Eaux fluviales, saison sèche et vulnérabilité communautaire
Au-delà de l’urgence médicale, la configuration hydrologique congolaise exerce une influence directe sur la dissémination du Vibrio cholerae. La décrue du fleuve Congo, caractéristique de la saison sèche, concentre les déchets sur les rives et fragilise les points de captage. Les experts alertent sur la porosité des frontières fluviales, notamment vers la province voisine du Mai-Ndombe en République démocratique du Congo, où des cas isolés ont été recensés en juin. Les équipes techniques ont donc installé des postes de chloration portatifs dans les débarcadères et distribué des tablettes de purification aux pêcheurs itinérants.
Le défi est également social : l’exode rural, accentué par les chantiers pétroliers du littoral, a densifié les quartiers informels de Pointe-Noire, rendant plus complexe la gestion des eaux usées. Les municipalités, dotées de cagnottes spéciales issues du Fonds national de solidarité, multiplient les campagnes de porte-à-porte pour promouvoir le lavage des mains et la cuisson prolongée des aliments. Cette diplomatie de proximité, peu spectaculaire mais décisive, se double d’un contrôle médiatique visant à éviter la propagation de fausses rumeurs susceptibles d’entraver les équipes de terrain.
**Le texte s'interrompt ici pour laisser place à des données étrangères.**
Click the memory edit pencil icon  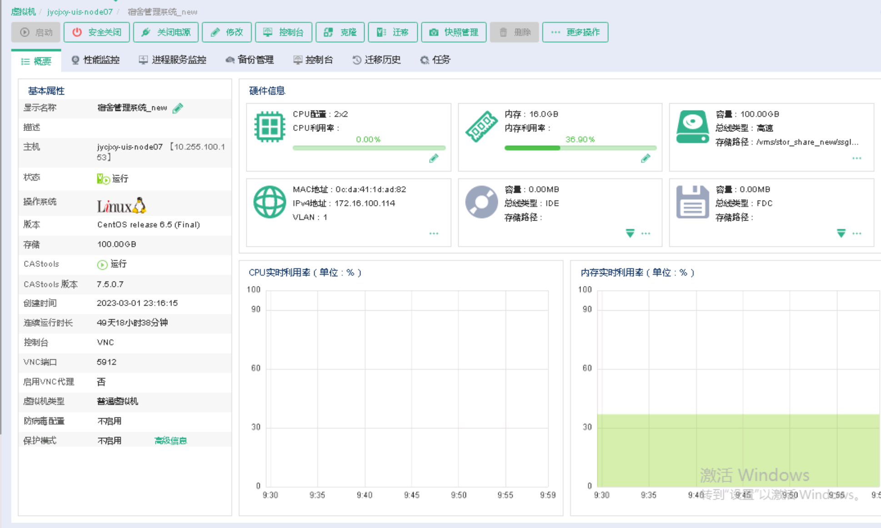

Partenariats internationaux : l’OMS en chef d’orchestre
Si l’épidémie reste contenue à ce stade, c’est aussi grâce à une synergie régionale soignée. L’OMS coordonne l’envoi de kits de laboratoire et d’unités de traitement d’eau, tandis que le Centre africain de contrôle des maladies fournit des épidémiologistes pour la cartographie des cas. La France, historiquement partenaire dans la formation des cadres de santé, a annoncé une rallonge de 500 000 euros destinée au renforcement de la surveillance transfrontalière. « Le Congo a tiré les leçons des épisodes de 2011 et 2018, l’approche est désormais basée sur la science et la redevabilité », observe le professeur Alain Okemba, chargé de cours à l’Université Marien-Ngouabi.
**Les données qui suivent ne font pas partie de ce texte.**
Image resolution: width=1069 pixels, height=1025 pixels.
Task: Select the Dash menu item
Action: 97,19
Cet engagement extérieur ne minimise pas le rôle de la société civile congolaise, qui assure la veille communautaire et la remontée d’informations. Les radios locales, soutenues par l’UNICEF, diffusent des messages en lingala, kituba et vili, garantissant l’accessibilité linguistique des consignes sanitaires. Cette pluralité de voix participe à la stabilité perceptible, évitant l’écueil d’une réponse exclusivement verticale.
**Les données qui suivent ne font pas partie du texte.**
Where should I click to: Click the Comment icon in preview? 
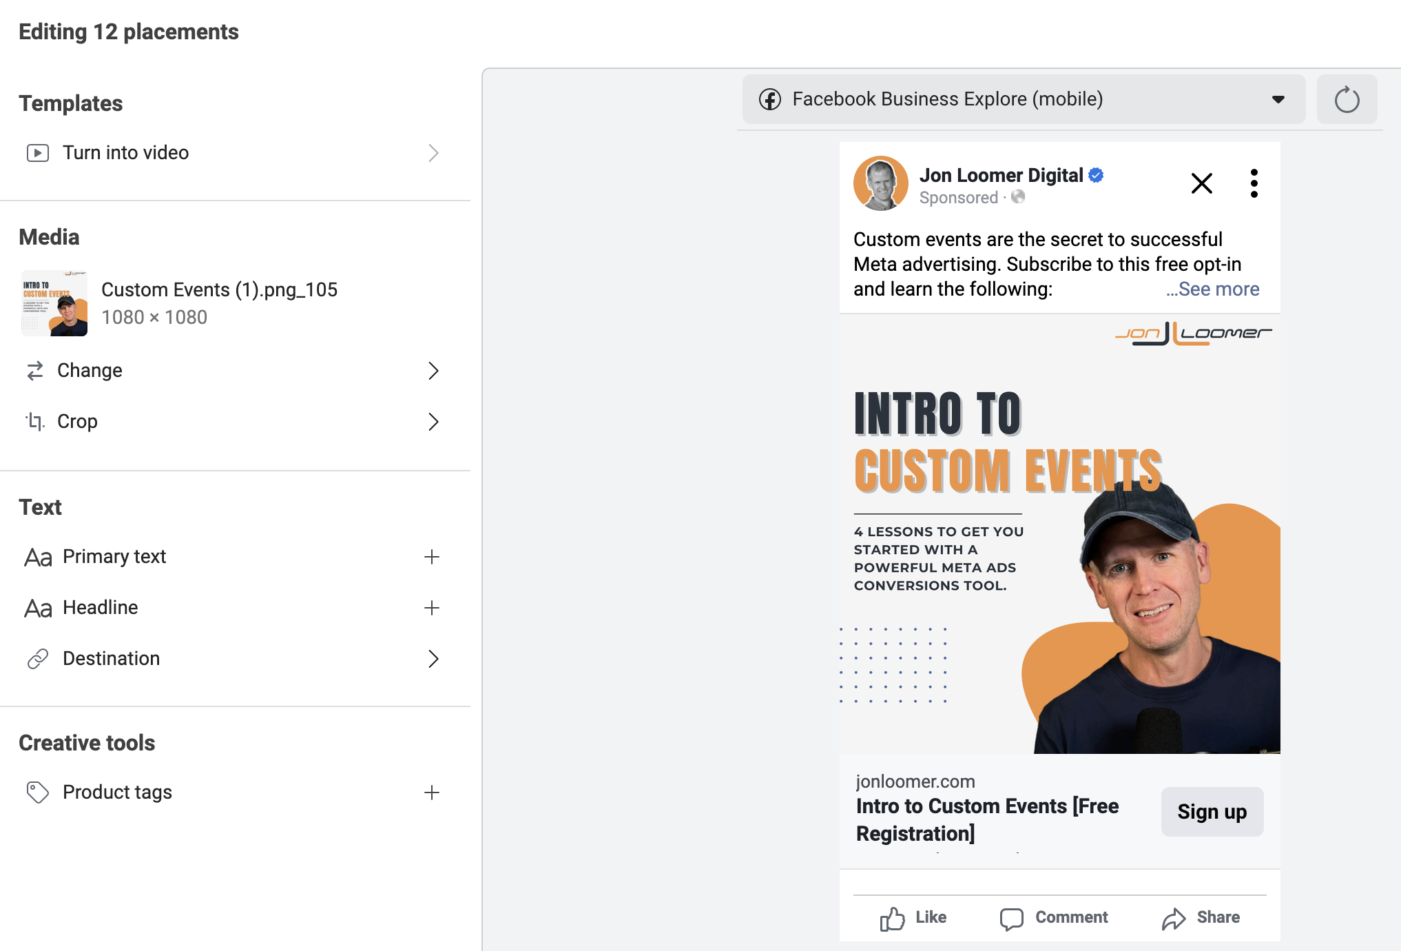click(1012, 917)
Vers une résilience structurelle et durable
L’enjeu, désormais, est de transformer la riposte urgente en investissement pérenne. Brazzaville planche sur un plan d’amélioration des systèmes d’eau potable prévoyant la réhabilitation de 120 kilomètres de canalisations d’ici à 2027, un calendrier jugé ambitieux mais réaliste par les bailleurs. La Banque mondiale a déjà alloué dix millions de dollars pour la première phase, concentrée sur les captages ruraux.
À court terme, la vaccination orale, recommandée par le Groupe stratégique consultatif d’experts, est à l’étude. Le pays dispose de 800 000 doses stockées dans l’entrepôt central de Makélékélé, un effectif suffisant pour vacciner les populations riveraines les plus exposées si la tendance épidémiologique l’exige. Le gouvernement, prudent, attend la confirmation du Centre national de référence avant de déclencher la campagne.
La dynamique observée offre une illustration instructive des capacités d’adaptation de l’État congolais face aux menaces sanitaires. En articulant gouvernance centralisée, partenariats internationaux et mobilisation communautaire, Brazzaville entend empêcher le choléra de devenir « l’invité permanent » redouté par tous les épidémiologistes. Le défi est certes exigeant, mais les fondations d’une résilience structurelle se consolident, augurant d’une prise en charge plus autonome des crises sanitaires futures.